Stony Ridge argues that the December 13, 1979, DNR “State Water Access Site Policy”
The Administrative Procedure Act defines a rule as follows:
“Rule” means every agency statement of general applicability and future effect, including amendments, suspensions, and repeals of rules, adopted to implement or make specific the law enforced or administered by it or to govern its organization or procedure. It does not include (a) rules concerning only the internal management of the agency or other agencies, and which do not directly affect the rights or procedure available to the public; * * *
Minn.Stat. § 14.02, subd. 4 (1982).
To determine whether a policy is a rule under this statute, one first looks to see if the policy falls within the general definition of a rule. McKee v. Likins, 261 N.W.2d 566, 577 (Minn.1977). If the policy may be defined as a rule, then one should determine whether the policy falls within any listed exceptions to the definition of a rule. Id.

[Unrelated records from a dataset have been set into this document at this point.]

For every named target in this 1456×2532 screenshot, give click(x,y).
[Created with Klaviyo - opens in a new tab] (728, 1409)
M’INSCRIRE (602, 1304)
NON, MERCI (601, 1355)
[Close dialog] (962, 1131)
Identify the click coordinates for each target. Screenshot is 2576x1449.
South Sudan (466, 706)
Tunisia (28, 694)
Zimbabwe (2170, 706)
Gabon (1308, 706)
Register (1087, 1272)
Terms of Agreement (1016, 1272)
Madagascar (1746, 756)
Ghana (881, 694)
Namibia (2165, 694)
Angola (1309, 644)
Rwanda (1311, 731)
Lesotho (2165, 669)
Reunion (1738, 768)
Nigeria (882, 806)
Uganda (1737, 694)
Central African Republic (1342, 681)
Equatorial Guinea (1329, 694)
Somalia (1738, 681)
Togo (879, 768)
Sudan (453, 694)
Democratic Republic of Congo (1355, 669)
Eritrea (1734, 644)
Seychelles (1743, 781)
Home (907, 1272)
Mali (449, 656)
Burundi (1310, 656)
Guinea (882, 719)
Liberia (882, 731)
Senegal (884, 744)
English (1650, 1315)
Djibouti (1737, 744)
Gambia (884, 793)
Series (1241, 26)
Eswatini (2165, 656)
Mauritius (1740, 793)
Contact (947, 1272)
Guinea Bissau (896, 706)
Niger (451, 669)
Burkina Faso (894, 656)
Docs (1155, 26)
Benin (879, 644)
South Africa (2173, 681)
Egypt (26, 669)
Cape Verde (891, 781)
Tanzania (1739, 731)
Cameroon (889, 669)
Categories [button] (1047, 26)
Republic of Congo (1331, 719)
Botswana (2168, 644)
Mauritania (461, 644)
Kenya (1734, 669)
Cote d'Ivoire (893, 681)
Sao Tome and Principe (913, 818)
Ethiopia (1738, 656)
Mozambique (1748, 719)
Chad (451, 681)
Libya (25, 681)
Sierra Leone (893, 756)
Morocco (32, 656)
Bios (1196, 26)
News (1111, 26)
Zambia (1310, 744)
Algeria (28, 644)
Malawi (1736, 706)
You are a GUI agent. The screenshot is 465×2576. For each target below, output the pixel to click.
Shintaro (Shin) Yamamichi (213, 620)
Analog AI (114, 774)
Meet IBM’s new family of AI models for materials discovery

The DNR policy is not a rule. It merely restates statutory requirements for site selection and guides internal management. Minn.Stat. § 14.02, subd. 4(a) (1982). The trial court correctly granted summary judgment to the DNR.
DECISION
1. The DNR land is not restricted in use by a negative reciprocal easement.
3. The DNR policy regarding the location of public water access sites only controls internal management and does not constitute a rule under Minnesota law.
Affirmed.
. Minn.Stat. § 97.48, subd. 15 (1982), provides in part:
The commissioner shall acquire by gift, lease, purchase, or condemnation in the manner prescribed by chapter 117, in the name of the state, state water access sites, not to exceed seven acres, adjacent to public waters to which the public theretofore had no access or where the access is inadequate * * *.
Id.
.The Policy Statement requires the DNR, among other things, to:
1. locate access sites on public waters where access is non-existent or inadequate;
2. consider the use of public property in establishing access sites;
3. minimize potential problems, development costs and long term maintenance;
4. consider the proximity of proposed access sites to population centers; and
5. establish sites that have safe access to public roadways and that have enough space for turn around, buffer and parking.